= WHAT TO PRODUCE =
Only one stretch of the listing below is wanted. Begin at the line that has "Open the Воспроизведение menu in the player", stop after the line that has "877x493 pixels.", and repeat every line in between exactly.

BEGIN DATASET EXTRACT

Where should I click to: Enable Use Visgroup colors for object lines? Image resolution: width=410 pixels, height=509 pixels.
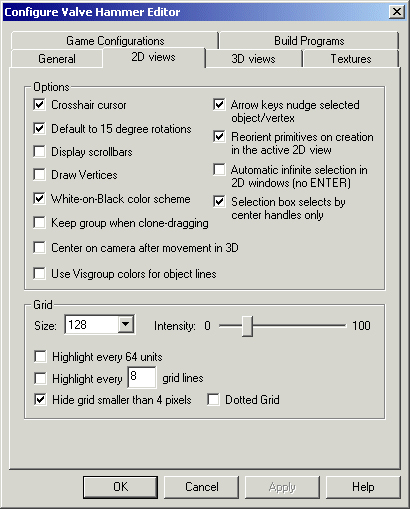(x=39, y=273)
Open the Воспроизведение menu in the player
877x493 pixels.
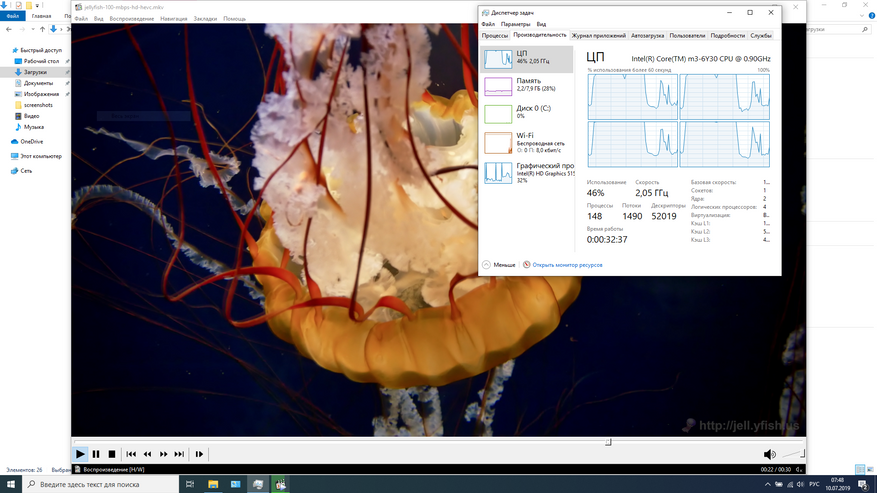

END DATASET EXTRACT
BEGIN DATASET EXTRACT

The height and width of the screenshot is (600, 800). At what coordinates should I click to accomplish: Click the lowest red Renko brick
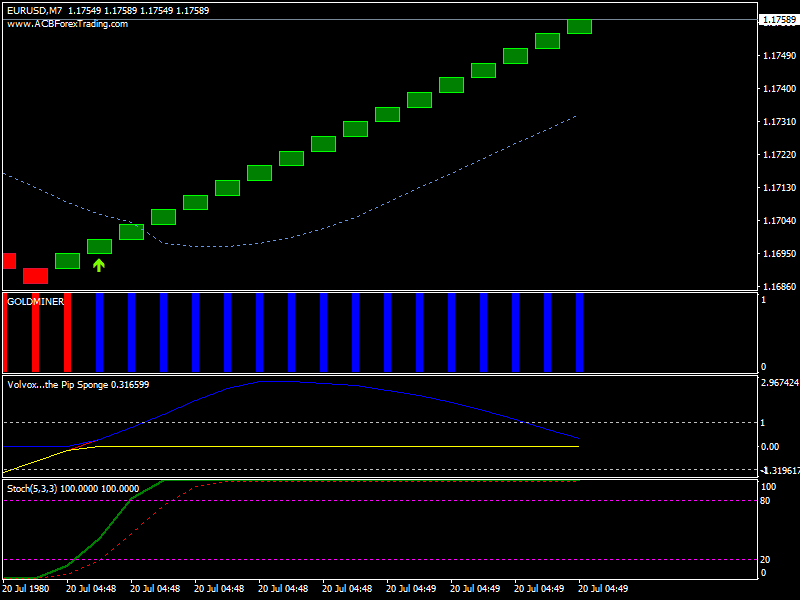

END DATASET EXTRACT

= RESULT =
Open the Воспроизведение menu in the player
877x493 pixels.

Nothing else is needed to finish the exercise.